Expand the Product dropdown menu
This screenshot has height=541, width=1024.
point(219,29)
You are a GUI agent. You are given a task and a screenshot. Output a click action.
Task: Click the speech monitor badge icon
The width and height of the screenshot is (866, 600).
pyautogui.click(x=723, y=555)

* _Given task_:
Turn the rows above into a numbered list, one line per item, leaving out any blank lines.

* _Problem solution_:
1. Expand the Product dropdown menu
2. This screenshot has height=541, width=1024.
3. point(219,29)
4. You are a GUI agent. You are given a task and a screenshot. Output a click action.
5. Task: Click the speech monitor badge icon
6. The width and height of the screenshot is (866, 600).
7. pyautogui.click(x=723, y=555)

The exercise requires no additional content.